In an embodiment of the present technology, accelerations of the apparatus 10 may be measured for six degrees-of-freedom by using a number of accelerometers, wherein three accelerations may be measured corresponding to the x, y, and z-axes of a Cartesian coordinate system, and wherein three additional accelerations may be measured corresponding to pitch, roll, and rotation.

For example, the motion detector 14 can be implemented by using at least one relatively inexpensive (˜$5) and having a relatively high resolution (50 micro gravities per root hertz) accelerometer based on silicon-micro machined MEMS technology. This device exploits the changes in capacitance caused by the relative movement of moving and fixed structures created in the silicon, using wafer-processing techniques.

STMicroelectronics (NYSE: STM) manufactures a MEMS-based three-axis accelerometer device LIS3L02D that provides both three-axis sensing in a single package and a digital output. This device is designed primarily for handheld terminals where it can be used to implement a motion-based user interface that is based on hand movements, allowing one-handed operation without styli, thumb keyboards or other input devices. The LIS3L02D includes a single-chip MEMS sensor chip plus a calibrated interface chip that senses changes in capacitance in the sensor and translates them into SPI or I2C serial digital outputs. The LIS3L02D operates on a 2.7 to 3.6V supply voltage. The device has an equivalent noise acceleration of better than 500 millionths of one ‘g’. During transport and service it can withstand accelerations up to 3000 g without damage.

Most micromechanical accelerometers operate in-plane, that is, they are designed to be sensitive only to a direction in the plane of the die. By integrating two devices perpendicularly on a single die a two-axis accelerometer can be made. By adding an additional out-of-plane device three axes can be measured. Such a combination may have much lower misalignment error than three discrete models combined after packaging.

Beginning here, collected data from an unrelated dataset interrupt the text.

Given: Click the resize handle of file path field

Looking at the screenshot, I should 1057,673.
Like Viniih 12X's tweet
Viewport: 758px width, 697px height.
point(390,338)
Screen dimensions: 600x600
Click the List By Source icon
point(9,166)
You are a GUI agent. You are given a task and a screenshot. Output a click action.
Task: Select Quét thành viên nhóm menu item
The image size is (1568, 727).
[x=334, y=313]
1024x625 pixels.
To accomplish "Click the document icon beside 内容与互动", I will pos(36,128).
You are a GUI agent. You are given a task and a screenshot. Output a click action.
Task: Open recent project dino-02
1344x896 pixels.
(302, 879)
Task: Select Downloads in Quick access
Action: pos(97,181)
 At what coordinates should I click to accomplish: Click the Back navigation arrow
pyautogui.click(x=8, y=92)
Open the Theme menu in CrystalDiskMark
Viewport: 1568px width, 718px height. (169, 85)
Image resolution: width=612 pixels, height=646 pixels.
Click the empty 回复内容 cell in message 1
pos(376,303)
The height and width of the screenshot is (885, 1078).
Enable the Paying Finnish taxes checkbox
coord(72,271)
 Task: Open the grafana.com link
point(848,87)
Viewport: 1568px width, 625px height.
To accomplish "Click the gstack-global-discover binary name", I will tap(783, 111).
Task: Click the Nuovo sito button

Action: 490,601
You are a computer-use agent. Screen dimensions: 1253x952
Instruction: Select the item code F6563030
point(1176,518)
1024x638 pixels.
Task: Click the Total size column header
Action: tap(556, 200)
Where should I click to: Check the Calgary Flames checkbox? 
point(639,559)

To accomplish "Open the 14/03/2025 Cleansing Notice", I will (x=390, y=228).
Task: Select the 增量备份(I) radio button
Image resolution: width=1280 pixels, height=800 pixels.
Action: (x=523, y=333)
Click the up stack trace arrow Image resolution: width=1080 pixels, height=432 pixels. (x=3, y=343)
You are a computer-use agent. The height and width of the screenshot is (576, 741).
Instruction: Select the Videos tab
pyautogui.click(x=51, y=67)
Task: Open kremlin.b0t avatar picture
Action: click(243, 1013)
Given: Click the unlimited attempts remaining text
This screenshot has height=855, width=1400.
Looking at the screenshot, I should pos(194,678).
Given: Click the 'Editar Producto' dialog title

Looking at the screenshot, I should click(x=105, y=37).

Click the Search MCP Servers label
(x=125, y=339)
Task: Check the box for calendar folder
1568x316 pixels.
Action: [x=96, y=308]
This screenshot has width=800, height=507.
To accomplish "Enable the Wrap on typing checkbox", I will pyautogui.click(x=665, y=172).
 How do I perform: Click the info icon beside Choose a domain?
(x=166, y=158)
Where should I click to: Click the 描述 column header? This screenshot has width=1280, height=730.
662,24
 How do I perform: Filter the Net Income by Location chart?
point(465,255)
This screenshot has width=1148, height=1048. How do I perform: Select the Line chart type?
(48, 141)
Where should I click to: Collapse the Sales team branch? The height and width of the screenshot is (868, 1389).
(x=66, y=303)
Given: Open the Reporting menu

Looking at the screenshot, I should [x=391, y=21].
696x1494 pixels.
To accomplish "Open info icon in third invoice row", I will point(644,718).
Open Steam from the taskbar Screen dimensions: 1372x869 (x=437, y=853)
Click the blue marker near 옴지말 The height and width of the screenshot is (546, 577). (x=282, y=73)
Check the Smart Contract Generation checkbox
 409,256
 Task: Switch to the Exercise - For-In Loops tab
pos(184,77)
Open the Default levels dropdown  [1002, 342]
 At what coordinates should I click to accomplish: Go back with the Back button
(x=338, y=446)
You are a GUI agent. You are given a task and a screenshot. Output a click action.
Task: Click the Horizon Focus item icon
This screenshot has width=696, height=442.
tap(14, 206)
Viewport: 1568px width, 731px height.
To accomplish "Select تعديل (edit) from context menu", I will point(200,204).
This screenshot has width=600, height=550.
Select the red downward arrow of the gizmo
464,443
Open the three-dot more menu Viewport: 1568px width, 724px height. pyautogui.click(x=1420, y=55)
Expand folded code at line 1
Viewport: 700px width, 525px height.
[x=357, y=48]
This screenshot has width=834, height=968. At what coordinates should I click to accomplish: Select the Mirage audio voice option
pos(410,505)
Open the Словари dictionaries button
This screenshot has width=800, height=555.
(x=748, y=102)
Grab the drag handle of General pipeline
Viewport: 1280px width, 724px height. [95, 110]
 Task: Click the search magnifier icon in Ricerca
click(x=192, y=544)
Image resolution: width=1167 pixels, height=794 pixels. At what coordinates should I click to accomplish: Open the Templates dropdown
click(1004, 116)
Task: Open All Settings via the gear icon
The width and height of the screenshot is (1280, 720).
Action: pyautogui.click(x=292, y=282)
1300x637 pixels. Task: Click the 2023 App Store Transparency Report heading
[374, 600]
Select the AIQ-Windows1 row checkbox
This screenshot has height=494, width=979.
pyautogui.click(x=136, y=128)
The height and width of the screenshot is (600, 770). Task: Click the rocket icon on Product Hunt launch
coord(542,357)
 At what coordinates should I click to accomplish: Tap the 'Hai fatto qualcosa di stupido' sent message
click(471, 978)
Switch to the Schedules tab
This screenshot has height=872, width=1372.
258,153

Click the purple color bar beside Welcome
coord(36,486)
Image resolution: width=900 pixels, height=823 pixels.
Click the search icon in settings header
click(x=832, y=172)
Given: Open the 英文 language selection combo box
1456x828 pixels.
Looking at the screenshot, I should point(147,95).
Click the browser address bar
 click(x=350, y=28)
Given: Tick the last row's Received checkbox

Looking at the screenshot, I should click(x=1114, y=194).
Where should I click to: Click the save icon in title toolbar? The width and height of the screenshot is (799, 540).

Micromechanical accelerometers are available in a wide variety of measuring ranges, reaching up to thousands of g's. The designer must make a compromise between sensitivity and the maximum acceleration that can be measured.

Some smartphones, digital audio players and personal digital assistants contain accelerometers for user interface control; often the accelerometer is used to present landscape or portrait views of the device's screen, based on the way the device is being held. The 5th and 6th generation Apple iPod Nano has a built-in accelerometer in a Fitness app that can be used to record walking steps and runs.

Apple sells an accelerometer app that runs on the iPhone 3GS, iPhone 4, iPhone 4S, 3rd and 4th generation iPod Touch, and iPad. [36]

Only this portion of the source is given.